Programmers' Picks: Stan Shields
SIFF Festival Programming Manager Stan Shields shares some of his highlights from the 2021 Seattle International Film Festival.
The friends that you have as a teenager are some of the strongest, closest friendships that you will ever have, especially in challenging circumstances. Few movies show this more clearly than Ali El Arabi’s heartwarming Captains of Zaatari, which documents the lives of two charismatic Syrian best friends living in a refugee camp in Jordan. The two aspiring professional soccer players (without a country they can play for) bravely support each other through family crises, injuries, and embarrassing losses, until one day a long-sought opportunity arrives.

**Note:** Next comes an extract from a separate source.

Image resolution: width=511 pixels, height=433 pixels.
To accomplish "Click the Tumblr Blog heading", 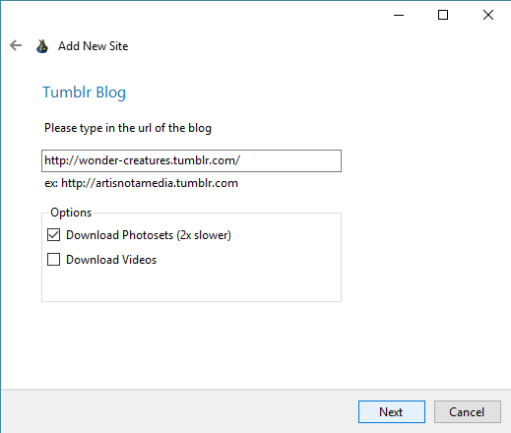I will [84, 93].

The second feature from Amanda Kernell (Sami Blood, Winner - SIFF 2017 Official Competition) more than delivers on the promise of her first, bringing a light touch and haunting atmosphere to a new range of equally complex topics. The performances are again exceptional, particularly the constant range of conflicting emotions flickering across Ane Dahl Torp’s striking face.
Once a key figure in the New York Neo-expressionist painting scene (he was Nick Nolte’s painting instructor for New York Stories), Connelly was burned by the portrait painted of him in a documentary 13 years ago (and surrounded by the bridges that he himself burned). Director Benjamin Schwartz wisely uses his access to simply let Chuck be Chuck: constantly painting, smoking, and vehemently explaining/defending the process by which he has become surrounded by over 5000 often brilliant original works.
Rezwan Shahriar Sumit’s beautifully shot debut feature follows an urban sculpture artist who moves to a remote fishing village to work with less distractions, only to find that his work ruffles the feathers of some in the village. While entrancing us with his stunning seaside shots and musings on art and tradition, Sumit skillfully weaves this traditional fish-out-of-water story into a smart commentary on politics and climate change.
Ming Liang’s beautifully atmospheric debut feature is one of the two films on this list that I was championing last year, and it still sticks with me. His love triangle-meets-mystery unfolds in a poor fishing village where Gu Xi’s simple life of work and karaoke bars is threatened by the arrival of her brother’s new, upper-class girlfriend. As the town’s entrenched corruption begins to infiltrate the trio’s complicated relationship, Ming keeps the film’s focus intimate, but its implications and perspective on their world are vast and striking.